▶ _Task details_
Quote precisely the final stretch of the listing: start at the line containing "Remember my preferred" and stop after the last line.

▶ _Study material_
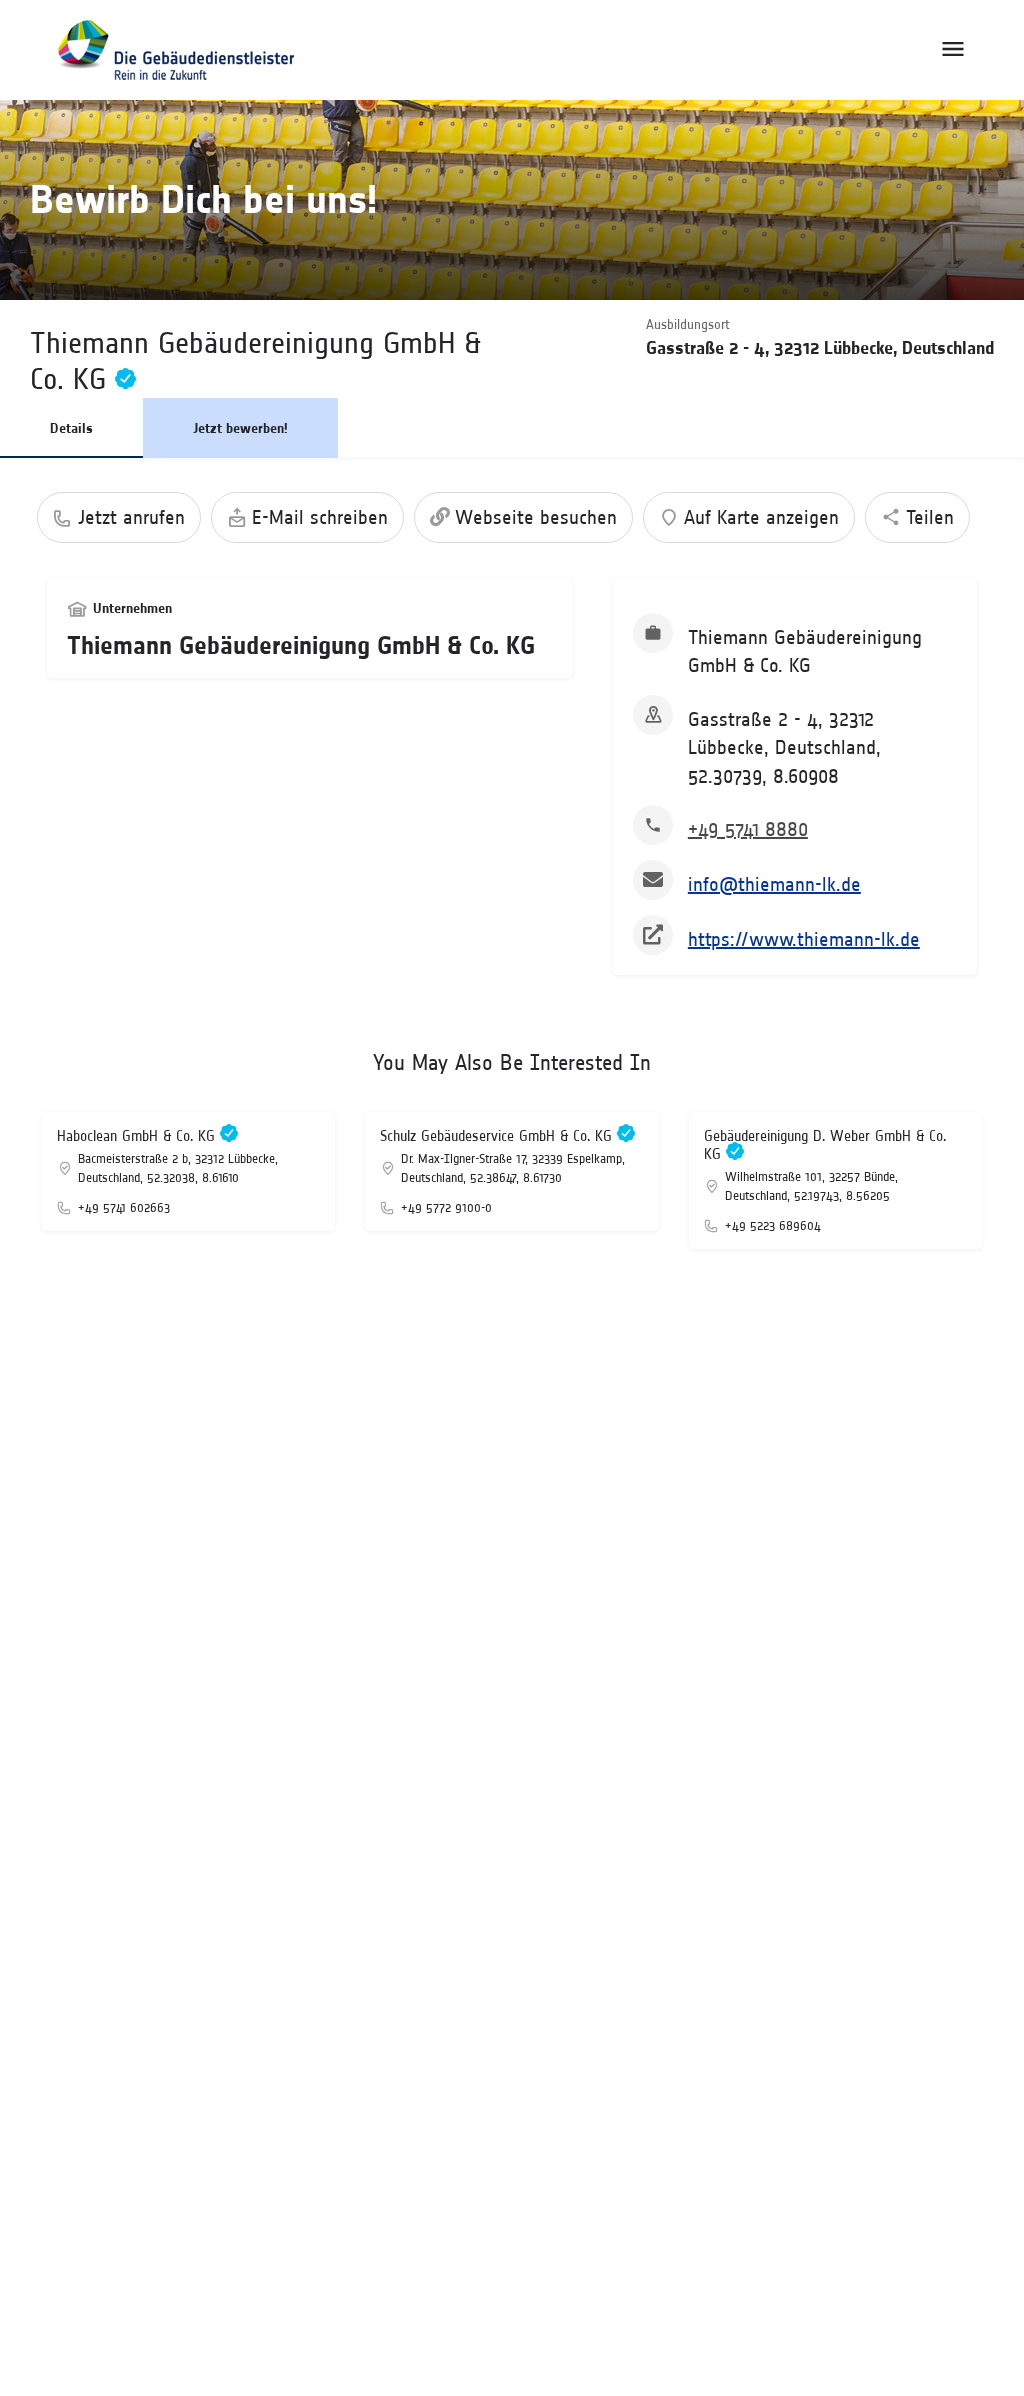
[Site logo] (175, 50)
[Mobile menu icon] (953, 50)
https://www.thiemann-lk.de (804, 939)
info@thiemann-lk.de (774, 884)
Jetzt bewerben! (240, 428)
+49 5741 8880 (748, 829)
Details (71, 428)
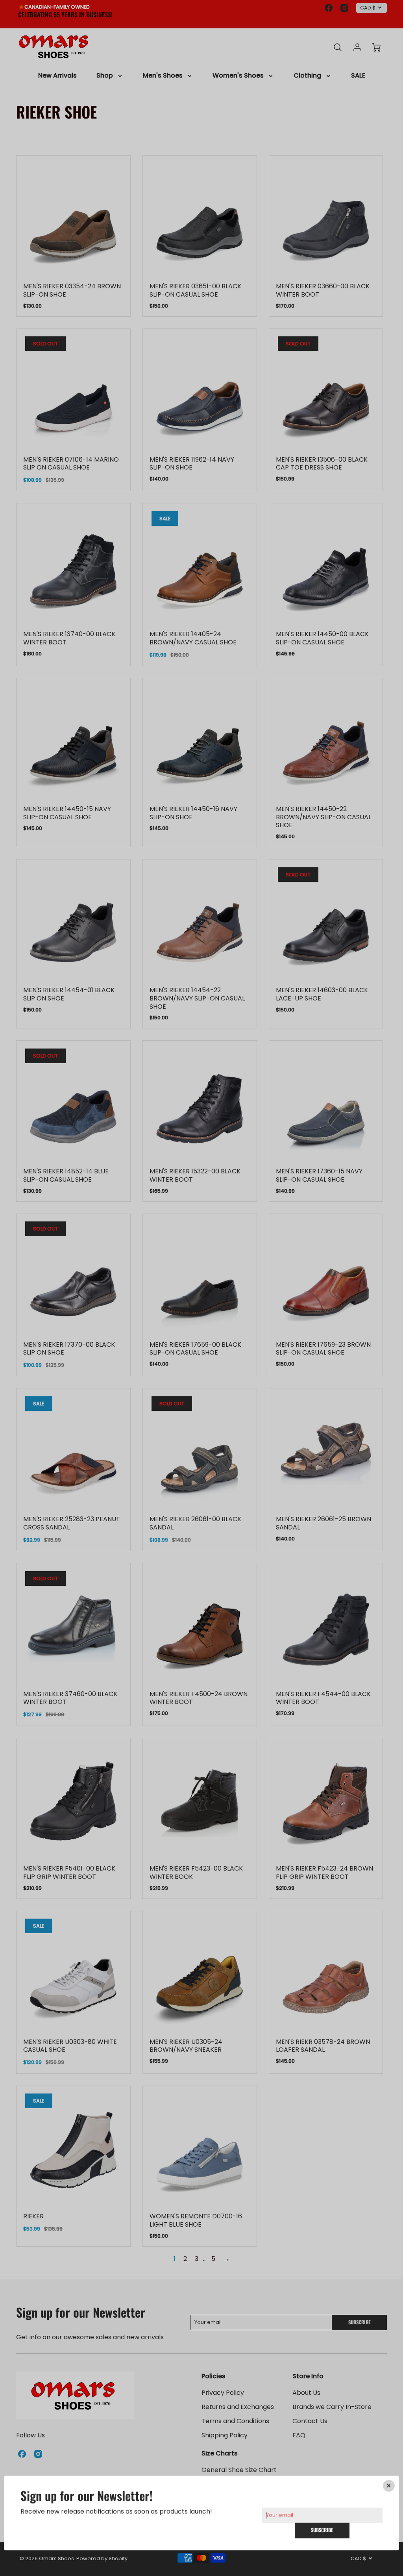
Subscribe (322, 2530)
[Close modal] (389, 2486)
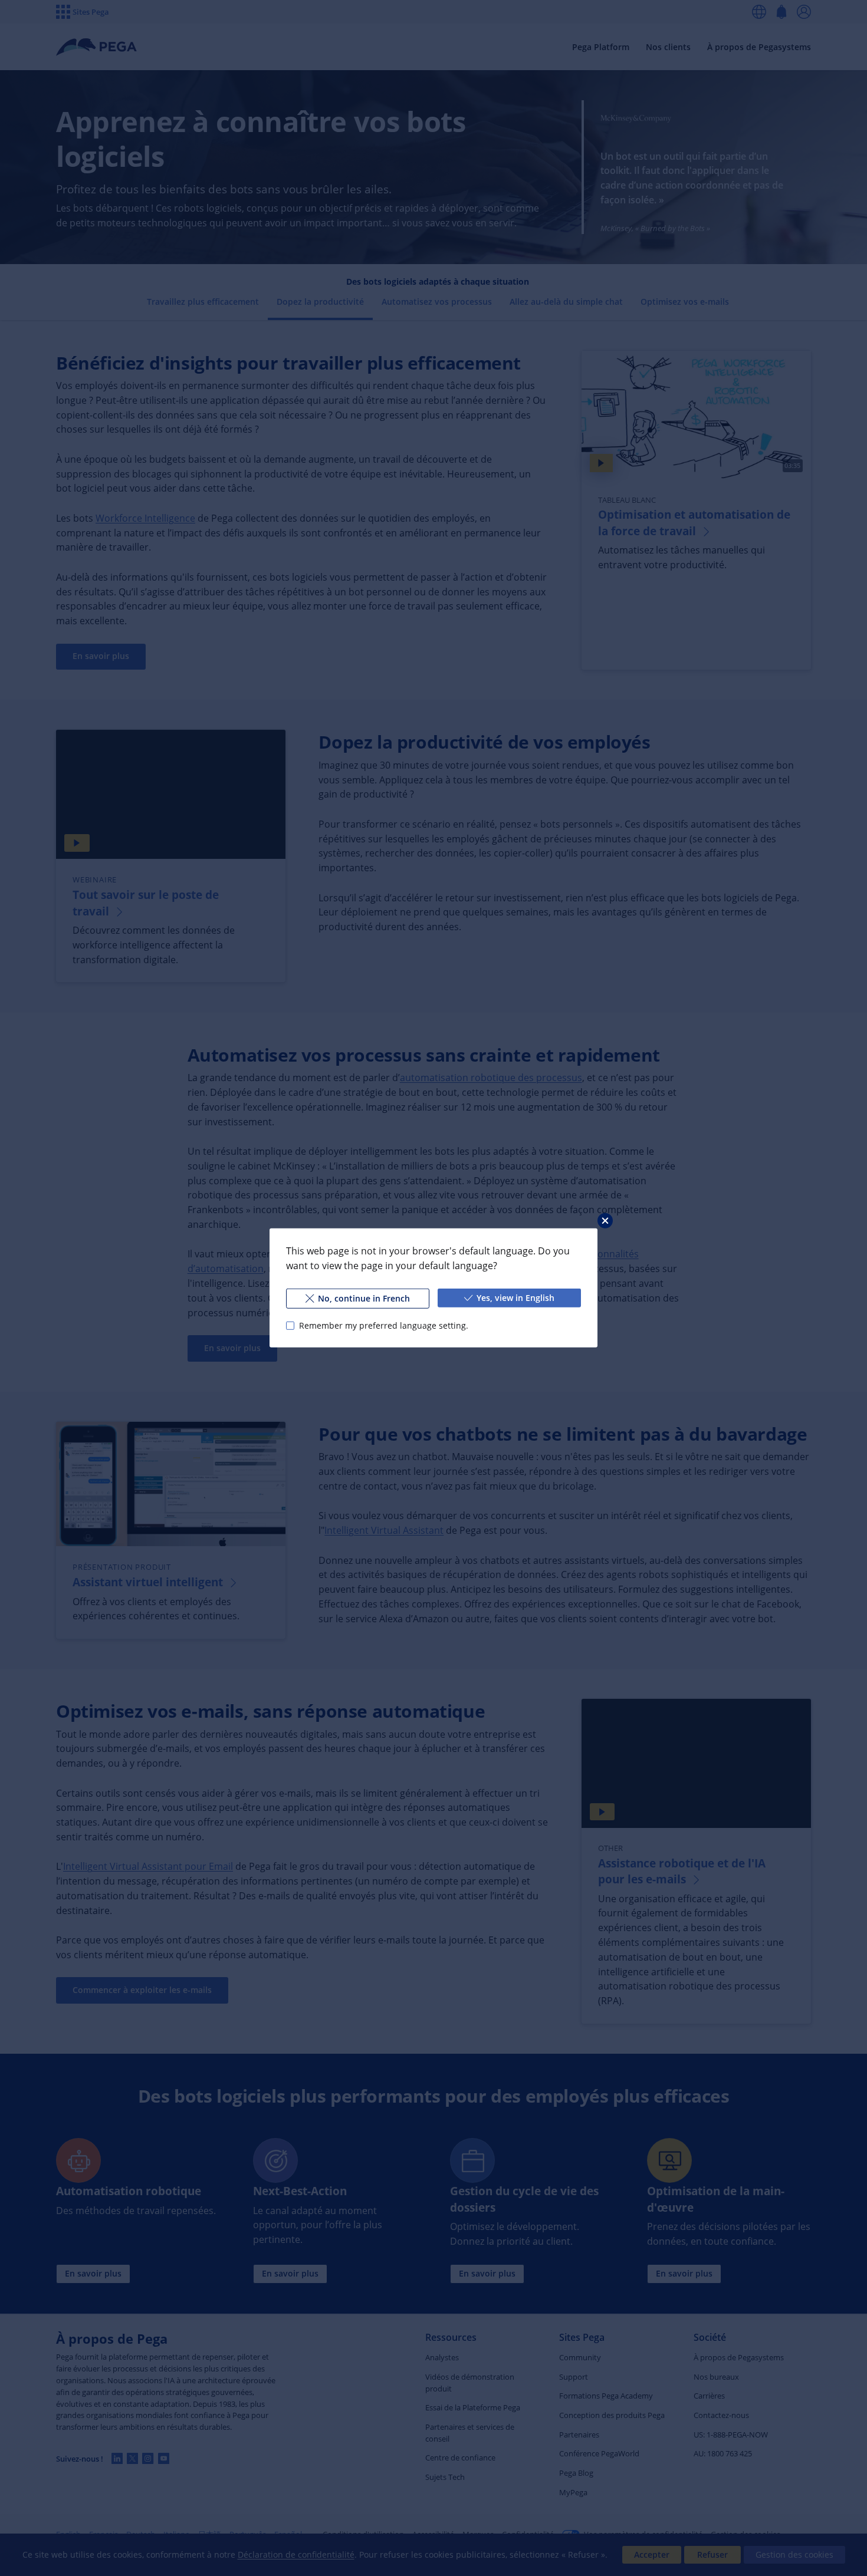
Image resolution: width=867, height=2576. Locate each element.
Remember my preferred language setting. (383, 1325)
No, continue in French (364, 1298)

▶ _Exercise output_
Remember my preferred language setting. (383, 1325)
No, continue in French (364, 1298)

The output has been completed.